EXCERPT TO READ -
★ ★ ★ ★ ★ ★ ★

In my view, the two most important missing features of Budget 2012 can be encompassed by the word ‘middle’. Firstly, so far as business taxation is concerned, the coalition government’s budgets, including the March 2013 Budget, have focused upon the largest and the smallest companies. For example, last week’s Budget included a further cut in corporation tax to 20% for those larger companies with taxable profits in excess of £300,000 from April 2015 and a fixed credit of £2,000 against an employer’s national insurance liabilities which is focused upon the ‘micro-businesses. There was little in the way of tax reforms for businesses not at either end of this spectrum. We would have liked to see such companies being, for example, allowed to elect for a tax transparent treatment on a similar basis to ‘S-corporations’ in the USA.

Secondly, so far as personal taxation is concerned, the chancellor needs to engage a little more imagination than merely clawing back the advantage of increases in personal allowances from the better paid by annual reductions in the basic rate tax band. The reduction of the basic rate tax band to £31,865 for 2014/15 announced in Budget 2013 represents the fourth year of annual reductions. The result is that more and more modestly remunerated taxpayers will be paying at the 40% income tax rate each year. This rate is now suffered by those earning less than twice median earnings (which are currently around £26,500 per annum).

★ ★ ★ ★ ★ ★ ★

[Word and element location data]
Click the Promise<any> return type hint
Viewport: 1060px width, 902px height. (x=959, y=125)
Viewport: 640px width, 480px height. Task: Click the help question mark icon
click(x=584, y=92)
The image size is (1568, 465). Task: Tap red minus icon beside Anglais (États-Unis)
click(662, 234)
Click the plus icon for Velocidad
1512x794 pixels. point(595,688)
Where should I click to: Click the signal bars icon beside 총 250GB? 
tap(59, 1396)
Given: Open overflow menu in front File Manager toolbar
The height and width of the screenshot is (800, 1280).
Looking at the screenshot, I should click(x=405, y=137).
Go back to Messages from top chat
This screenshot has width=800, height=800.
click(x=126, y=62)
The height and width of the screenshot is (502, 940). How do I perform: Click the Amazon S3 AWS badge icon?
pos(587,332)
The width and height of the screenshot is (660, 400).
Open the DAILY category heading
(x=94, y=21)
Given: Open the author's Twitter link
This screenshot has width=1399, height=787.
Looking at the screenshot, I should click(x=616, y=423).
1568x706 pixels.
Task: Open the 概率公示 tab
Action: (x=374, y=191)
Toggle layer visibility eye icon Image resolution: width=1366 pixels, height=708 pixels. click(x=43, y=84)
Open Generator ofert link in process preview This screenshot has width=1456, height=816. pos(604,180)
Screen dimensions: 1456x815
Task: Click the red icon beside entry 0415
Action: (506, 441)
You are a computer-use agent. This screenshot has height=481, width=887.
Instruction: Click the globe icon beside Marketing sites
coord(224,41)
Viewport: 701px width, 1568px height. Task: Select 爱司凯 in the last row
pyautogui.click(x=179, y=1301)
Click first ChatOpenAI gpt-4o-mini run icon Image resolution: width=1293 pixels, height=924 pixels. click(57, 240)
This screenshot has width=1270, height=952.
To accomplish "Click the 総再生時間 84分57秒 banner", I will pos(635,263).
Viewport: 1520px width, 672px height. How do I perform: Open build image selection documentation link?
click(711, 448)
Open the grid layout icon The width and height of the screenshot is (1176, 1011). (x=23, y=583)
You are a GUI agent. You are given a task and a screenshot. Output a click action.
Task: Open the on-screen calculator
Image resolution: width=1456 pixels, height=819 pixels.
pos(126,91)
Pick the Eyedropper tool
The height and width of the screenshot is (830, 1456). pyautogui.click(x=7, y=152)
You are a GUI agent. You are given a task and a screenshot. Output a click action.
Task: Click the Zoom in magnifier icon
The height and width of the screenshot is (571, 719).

★ ★ ★ ★ ★ ★ ★

WHAT YOU NEED TO DO - According to the budget commentary, what was the basic rate tax band reduced to for 2014/15? This data has no connection to the budget commentary.

SOLVED EXERCISE - £31,865